Encapsulation of (E)-N’-(1-(7-(diethylamino)-2-oxo-2H-chromen-3 yl)ethylidene)benzohydrazide (7-diEAHC) in β-cyclodextrins: Optimized synthesis of 7-diEACH and in silico ADME profiling, physical stability, antioxidant properties of encapsulated 7-diEAHC and bioavailability in rats

The β-cyclodextrins (β-CD) as supramolecular have extremely attractive pharmaceutical applications. This study focused on the effects of macrocyclic systems complexation on stability, antioxidant activities, and bioavailability of the optimized synthesis coumarin incorporating hydrazone moiety. Optimal synthesis of (E)-N’-(1-(7-(diethylamino)-2-oxo-2H-chromen-3-yl)ethylidene)benzohydrazide (7-diEAHC) was performed by using response surface methodology (RSM) with a temperature of 100 °C, a reaction time of 10 min in the presence of acetic acid (0.85 M).

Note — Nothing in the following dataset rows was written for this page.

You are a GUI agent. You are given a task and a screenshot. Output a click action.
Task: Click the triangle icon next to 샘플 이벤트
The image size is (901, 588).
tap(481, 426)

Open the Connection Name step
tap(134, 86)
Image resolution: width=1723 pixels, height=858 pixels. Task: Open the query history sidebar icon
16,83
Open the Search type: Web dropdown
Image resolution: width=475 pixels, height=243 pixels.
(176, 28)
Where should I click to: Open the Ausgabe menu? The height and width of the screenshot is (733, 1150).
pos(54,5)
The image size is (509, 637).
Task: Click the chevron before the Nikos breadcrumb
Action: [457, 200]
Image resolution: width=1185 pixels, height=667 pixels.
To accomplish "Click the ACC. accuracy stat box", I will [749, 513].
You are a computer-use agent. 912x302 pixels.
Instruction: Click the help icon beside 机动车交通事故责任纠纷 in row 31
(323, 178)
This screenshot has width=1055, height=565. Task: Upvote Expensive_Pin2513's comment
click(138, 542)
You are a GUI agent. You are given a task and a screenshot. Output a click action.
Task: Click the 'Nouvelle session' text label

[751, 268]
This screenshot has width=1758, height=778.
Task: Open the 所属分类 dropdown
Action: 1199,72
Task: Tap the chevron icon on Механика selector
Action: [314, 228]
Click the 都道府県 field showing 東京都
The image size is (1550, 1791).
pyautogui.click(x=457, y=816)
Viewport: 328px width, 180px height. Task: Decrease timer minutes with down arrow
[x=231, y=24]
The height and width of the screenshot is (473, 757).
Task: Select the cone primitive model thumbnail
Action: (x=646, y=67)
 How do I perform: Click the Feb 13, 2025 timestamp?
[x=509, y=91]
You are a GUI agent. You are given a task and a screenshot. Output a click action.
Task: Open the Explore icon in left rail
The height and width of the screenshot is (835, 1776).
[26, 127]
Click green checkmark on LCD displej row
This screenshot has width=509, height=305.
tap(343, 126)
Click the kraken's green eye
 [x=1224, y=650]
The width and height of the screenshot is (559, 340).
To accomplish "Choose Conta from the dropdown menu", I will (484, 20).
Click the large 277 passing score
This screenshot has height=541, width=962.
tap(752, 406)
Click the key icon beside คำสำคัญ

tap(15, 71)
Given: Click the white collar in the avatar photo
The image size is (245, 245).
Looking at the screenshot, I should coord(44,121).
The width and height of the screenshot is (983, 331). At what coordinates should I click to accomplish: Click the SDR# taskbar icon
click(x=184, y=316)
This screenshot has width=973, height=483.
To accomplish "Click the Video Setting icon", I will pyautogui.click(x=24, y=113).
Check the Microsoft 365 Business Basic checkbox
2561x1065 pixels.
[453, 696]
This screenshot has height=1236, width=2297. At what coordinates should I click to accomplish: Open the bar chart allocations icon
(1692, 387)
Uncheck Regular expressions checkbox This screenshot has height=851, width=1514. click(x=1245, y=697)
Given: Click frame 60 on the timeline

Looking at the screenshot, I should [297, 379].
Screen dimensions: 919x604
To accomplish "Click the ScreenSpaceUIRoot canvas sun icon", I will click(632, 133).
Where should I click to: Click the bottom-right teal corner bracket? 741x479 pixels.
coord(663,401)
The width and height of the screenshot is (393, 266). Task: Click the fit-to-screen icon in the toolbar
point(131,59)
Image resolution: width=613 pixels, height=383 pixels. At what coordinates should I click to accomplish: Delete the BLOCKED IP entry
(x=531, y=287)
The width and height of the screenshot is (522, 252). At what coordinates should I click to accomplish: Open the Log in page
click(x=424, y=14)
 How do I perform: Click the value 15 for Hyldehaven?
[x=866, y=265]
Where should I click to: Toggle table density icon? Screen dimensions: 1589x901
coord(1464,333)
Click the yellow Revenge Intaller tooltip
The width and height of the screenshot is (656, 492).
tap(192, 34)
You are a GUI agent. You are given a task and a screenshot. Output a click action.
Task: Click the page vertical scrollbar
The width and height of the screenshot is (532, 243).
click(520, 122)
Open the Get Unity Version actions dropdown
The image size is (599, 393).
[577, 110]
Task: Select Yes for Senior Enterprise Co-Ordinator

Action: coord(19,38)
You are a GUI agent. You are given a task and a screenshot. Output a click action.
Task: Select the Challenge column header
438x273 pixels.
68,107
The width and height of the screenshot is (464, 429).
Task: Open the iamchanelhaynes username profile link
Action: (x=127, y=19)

Physicochemical properties and in silico ADME profiling of 7-diEAHC were also determined. The encapsulation efficiencies of the 7-diEAHC were above 81 % for the micro-encapsulates. After sunlight exposure, the 7-diEAHC-β-CD inclusion complex showed a photostability 19.4 % higher than free 7-diEAHC. Additionally, the encapsulated 7-diEAHC exhibited better stability than free 7-diEAHC for the pH varied between 1 and 9. From the results, storage stability showed that the encapsulation method using β-CD conferred a greater ability of 7-diEAHC against temperature. The NMR and FT-IR techniques were employed to evaluate the chemical stability of 7-diEAHC after encapsulation. In addition, in vivo study showed that the micro-encapsulation approach increased the oral bioavailability of 7-diEAHC in treated rats.